Manila: The Philippines has ordered its seafarers - a third of the world's commercial sailors, to go through anti-piracy training before they will be allowed to board ships.
The Labor Secretary Marianito Roque said on Monday that the training of about eight hours, will be mandatory starting Jan 15. The measure is a response to a wave of ship hijackings, which remain a serious problem a year after an international naval armada began operating off Somalia to protect shipping lanes.
"It's a sign of the times and backs up the Advisory Guidelines out government has just made available to our crews to prepare them for voyages through pirate infested waters. Training is essential if we are to tackle this problem head on and this is great news for Filipino seafarers", said Paddy Crumlin, Maritime Union of Australia National Secretary.
"The figure is hard to believe but Somali pirates have killed 470 Phillipinos since 2006 so this preparation can't come soon enough", said Crumlin.

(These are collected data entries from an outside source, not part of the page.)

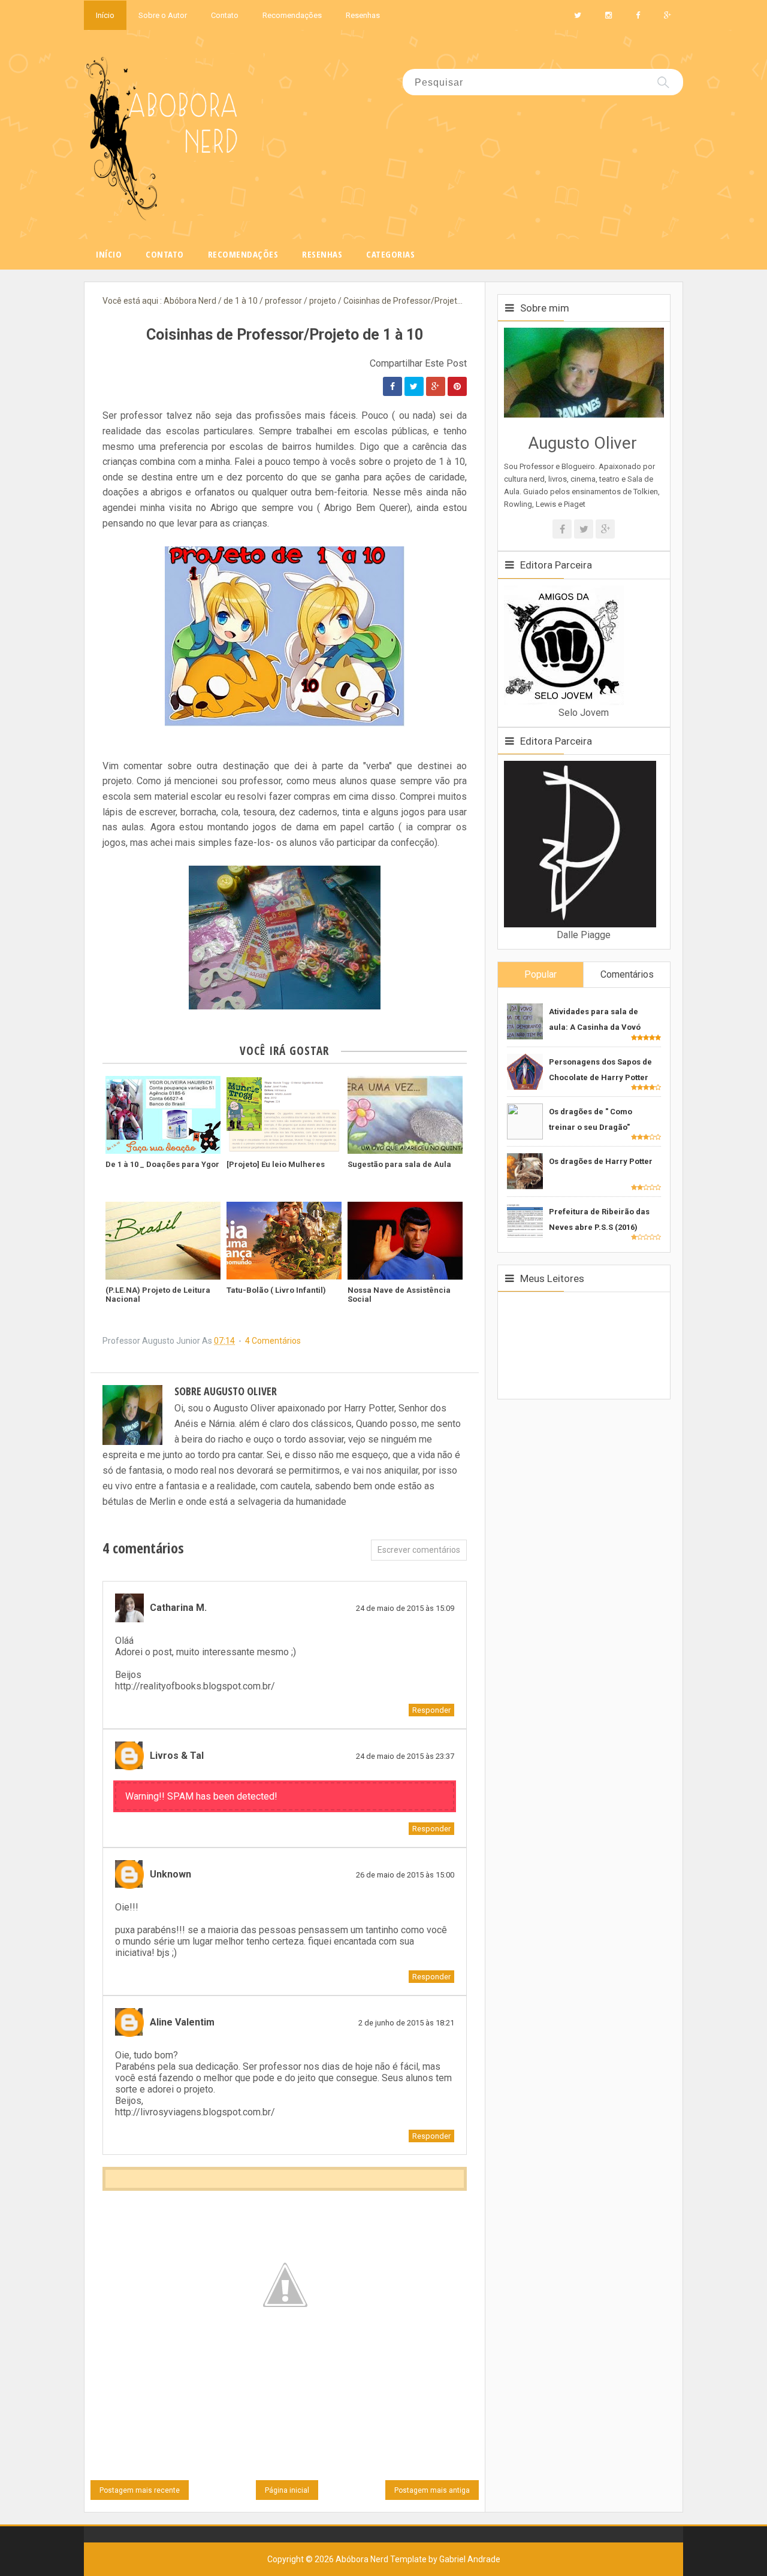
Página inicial (287, 2490)
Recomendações (292, 15)
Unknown (170, 1874)
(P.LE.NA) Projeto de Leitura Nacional (157, 1295)
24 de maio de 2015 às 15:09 (405, 1608)
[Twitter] (583, 529)
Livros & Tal (177, 1755)
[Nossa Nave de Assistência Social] (405, 1241)
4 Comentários (273, 1341)
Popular (540, 974)
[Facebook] (562, 529)
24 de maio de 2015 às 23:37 (405, 1756)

Associated Press reported that sailors will be taught how to use fire hoses and manoeuvre their vessels to prevent pirates boarding them. They will also learn how to manage hostage crises if they are taken captive.
Recruiting agencies will conduct the training and issue a certificate required by the government prior to a seafarer's departure.
The program is based on one used by the International Association of Independent Tanker Owners, which operates about 80 percent of the world's tankers.
The course will teach sailors how to detect approaching pirates and who to communicate with in case of an attack, he said. The guidelines include telling sailors to go full speed ahead in case the crew detects small vessels nearby, and to avoid sailing near coastlines.